RESOURCE_EXHAUSTED when use gemini-1.5-pro-002

When I try to use gemini-1.5-pro-002 with promt where more than 20 thousand tokens are used via the api using Curl/Python (in both cases the error is the same), it throws the error RESOURCE_EXHAUSTED, even if the limits are not reached.
But when I use gemini-1.5-pro-exp-0827, everything works.
gemini-1.5-pro-latest and gemini-1.5-pro also do not work

In some cases, this happens with 0827 too. Once I uploaded a file with the size of 1M tokens AI studio returned the error “You are reaching your limit”. I have no idea why this is happening. Maybe too many tokens - bad, idk…

Also wth are you writing in your prompt? The book? XD

Welcome to the forums!

Can you elaborate on what, exactly, you mean by this, and how you’re determining if you’ve reached “the limits” or not?

It isn’t unusual to encounter error 429 on occasion, and you should implement an incremental backoff for such cases. If you’re routinely hitting this every request, there may be other issues we shoudl look into.

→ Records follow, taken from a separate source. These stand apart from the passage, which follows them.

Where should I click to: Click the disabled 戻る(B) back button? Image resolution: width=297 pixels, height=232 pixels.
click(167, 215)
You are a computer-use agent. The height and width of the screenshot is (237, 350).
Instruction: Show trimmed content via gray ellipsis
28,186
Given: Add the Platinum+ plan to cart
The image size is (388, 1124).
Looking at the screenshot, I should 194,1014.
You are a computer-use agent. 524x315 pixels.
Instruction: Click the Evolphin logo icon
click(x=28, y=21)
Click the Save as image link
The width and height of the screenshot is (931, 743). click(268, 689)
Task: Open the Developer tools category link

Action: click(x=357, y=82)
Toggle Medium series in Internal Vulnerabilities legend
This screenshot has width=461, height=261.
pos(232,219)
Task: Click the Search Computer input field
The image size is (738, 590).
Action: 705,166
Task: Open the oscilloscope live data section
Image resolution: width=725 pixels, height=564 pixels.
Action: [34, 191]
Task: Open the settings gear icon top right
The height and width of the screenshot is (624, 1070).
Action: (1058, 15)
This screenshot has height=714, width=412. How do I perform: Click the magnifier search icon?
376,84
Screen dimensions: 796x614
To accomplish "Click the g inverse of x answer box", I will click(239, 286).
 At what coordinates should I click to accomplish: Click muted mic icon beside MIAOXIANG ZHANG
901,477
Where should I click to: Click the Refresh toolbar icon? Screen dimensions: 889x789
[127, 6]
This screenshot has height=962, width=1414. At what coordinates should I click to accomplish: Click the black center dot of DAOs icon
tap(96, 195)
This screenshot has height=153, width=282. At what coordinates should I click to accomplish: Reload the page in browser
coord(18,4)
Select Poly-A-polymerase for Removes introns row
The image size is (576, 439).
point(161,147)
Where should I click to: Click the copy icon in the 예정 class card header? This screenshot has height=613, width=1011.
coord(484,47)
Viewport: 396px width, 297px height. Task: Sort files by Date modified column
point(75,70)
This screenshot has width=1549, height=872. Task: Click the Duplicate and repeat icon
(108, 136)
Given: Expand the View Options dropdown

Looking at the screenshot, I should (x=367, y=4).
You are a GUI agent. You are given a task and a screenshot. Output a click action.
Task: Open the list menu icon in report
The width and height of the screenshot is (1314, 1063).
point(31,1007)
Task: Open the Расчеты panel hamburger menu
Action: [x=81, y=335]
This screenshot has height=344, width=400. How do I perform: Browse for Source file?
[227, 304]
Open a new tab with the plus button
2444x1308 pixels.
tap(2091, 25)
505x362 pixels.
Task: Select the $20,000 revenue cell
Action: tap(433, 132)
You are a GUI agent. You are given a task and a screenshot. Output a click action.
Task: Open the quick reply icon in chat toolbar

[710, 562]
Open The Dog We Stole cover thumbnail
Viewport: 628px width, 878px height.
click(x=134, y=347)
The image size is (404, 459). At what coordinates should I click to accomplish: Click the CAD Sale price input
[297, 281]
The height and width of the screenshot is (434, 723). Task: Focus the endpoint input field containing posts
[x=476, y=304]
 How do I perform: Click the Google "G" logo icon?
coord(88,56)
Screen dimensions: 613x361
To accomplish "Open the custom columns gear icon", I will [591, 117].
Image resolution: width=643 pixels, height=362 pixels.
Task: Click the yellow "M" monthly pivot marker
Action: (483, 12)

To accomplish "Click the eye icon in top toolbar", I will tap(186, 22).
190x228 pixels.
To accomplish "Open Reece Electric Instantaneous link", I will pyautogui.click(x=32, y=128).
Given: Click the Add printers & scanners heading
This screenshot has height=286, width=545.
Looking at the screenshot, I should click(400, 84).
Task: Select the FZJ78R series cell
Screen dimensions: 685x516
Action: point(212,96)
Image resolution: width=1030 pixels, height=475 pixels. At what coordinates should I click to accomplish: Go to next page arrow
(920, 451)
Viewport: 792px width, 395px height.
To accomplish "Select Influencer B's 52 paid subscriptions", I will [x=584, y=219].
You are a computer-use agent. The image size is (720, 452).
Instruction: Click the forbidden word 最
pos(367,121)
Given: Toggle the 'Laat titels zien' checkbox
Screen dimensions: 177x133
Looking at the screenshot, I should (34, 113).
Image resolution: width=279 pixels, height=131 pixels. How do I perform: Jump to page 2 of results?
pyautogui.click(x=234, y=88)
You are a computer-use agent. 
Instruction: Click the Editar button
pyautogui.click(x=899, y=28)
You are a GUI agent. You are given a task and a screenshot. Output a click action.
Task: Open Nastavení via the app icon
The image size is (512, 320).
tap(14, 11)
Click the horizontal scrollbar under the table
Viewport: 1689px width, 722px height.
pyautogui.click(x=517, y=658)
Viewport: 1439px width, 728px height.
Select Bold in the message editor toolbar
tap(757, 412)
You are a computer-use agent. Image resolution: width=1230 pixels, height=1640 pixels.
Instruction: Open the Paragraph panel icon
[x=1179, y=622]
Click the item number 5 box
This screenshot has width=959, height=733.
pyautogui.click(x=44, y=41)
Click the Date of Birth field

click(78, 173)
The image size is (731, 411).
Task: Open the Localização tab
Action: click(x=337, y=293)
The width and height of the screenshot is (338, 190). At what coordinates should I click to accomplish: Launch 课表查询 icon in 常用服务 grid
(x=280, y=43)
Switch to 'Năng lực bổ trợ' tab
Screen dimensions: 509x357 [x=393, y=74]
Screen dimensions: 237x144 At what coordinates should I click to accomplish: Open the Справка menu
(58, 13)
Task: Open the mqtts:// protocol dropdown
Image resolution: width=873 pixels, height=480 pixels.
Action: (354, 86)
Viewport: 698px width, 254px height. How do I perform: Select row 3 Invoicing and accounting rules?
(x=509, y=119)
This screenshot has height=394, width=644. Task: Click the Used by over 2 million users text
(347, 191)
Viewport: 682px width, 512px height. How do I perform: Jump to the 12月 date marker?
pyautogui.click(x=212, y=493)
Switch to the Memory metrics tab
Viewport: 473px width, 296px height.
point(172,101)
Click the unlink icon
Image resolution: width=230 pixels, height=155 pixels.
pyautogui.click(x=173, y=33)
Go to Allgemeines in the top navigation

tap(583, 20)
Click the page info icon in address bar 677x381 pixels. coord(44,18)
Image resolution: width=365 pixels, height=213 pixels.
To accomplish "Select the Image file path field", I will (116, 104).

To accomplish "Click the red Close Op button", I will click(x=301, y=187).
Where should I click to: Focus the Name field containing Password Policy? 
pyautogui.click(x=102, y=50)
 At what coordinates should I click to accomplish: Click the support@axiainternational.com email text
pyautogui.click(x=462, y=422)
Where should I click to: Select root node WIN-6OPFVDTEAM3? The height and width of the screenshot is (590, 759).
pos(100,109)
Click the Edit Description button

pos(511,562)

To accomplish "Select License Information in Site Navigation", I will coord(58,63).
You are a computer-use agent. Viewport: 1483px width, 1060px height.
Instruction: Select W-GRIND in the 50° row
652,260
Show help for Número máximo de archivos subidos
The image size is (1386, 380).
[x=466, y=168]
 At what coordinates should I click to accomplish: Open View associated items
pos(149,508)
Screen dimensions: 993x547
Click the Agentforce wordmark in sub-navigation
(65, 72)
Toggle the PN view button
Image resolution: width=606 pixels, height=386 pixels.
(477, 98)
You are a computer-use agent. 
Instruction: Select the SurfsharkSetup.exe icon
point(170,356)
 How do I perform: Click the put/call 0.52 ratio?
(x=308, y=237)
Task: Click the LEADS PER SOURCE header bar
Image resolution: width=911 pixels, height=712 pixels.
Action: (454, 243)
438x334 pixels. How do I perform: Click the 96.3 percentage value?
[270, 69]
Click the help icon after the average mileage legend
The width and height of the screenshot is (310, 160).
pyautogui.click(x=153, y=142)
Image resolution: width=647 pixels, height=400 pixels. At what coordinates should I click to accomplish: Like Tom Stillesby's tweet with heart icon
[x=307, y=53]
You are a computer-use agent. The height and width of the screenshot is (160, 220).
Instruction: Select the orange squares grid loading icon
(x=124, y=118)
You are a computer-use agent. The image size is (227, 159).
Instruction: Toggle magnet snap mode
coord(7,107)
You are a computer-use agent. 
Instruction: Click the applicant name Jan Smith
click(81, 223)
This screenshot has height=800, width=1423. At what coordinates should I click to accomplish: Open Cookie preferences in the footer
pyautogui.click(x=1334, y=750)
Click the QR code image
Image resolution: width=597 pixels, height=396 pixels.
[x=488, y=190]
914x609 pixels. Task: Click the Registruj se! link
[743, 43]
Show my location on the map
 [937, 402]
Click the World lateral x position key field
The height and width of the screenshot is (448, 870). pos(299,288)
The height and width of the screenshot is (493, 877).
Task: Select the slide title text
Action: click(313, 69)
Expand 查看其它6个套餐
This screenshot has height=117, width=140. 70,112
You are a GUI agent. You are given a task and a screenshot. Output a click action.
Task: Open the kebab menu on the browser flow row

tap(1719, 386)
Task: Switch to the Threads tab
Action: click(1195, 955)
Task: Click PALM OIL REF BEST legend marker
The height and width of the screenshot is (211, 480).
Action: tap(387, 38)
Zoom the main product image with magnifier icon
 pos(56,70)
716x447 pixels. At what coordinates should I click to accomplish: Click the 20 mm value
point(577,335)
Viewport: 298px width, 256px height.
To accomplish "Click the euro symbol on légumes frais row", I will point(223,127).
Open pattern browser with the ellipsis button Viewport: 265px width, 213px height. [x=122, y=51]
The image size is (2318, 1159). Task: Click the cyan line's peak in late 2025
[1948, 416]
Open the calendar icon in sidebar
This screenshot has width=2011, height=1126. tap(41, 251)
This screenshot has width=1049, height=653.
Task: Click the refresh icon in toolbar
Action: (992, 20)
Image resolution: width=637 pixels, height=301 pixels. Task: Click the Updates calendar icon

Thank you, I mean I haven’t used this api key for more than 24 hours, and when I tried again I waited for more than 1 minute

Yeah, the request itself and its past responses, so that he remembers how to respond, with experimental models I used up to 1.5 million tokens and everything works

Here is an example, I send a request via Curl to the gemini-1.5-pro-002 model, and almost immediately I get the error 429 RESOURCE_EXHAUSTED

Url: https://generativelanguage.googleapis.com/v1beta/models/gemini-1.5-pro-002:generateContent?key=ThereWasApi
Status: 429

vary: X-Origin
vary: Referer
vary: Origin,Accept-Encoding
content-type: application/json; charset=UTF-8
date: Mon, 30 Sep 2024 15:28:04 GMT
server: scaffolding on HTTPServer2
cache-control: private
x-xss-protection: 0
x-frame-options: SAMEORIGIN
x-content-type-options: nosniff
server-timing: gfet4t7; dur=981
alt-svc: h3=":443"; ma=2592000,h3-29=":443"; ma=2592000
accept-ranges: none

{
  "error": {
    "code": 429,
    "message": "Resource has been exhausted (e.g. check quota).",
    "status": "RESOURCE_EXHAUSTED"
  }
}

Then, after a couple of seconds, I send exactly the same request, but for the gemini-1.5-pro-exp-0827 model, and after a while I get the answer I need.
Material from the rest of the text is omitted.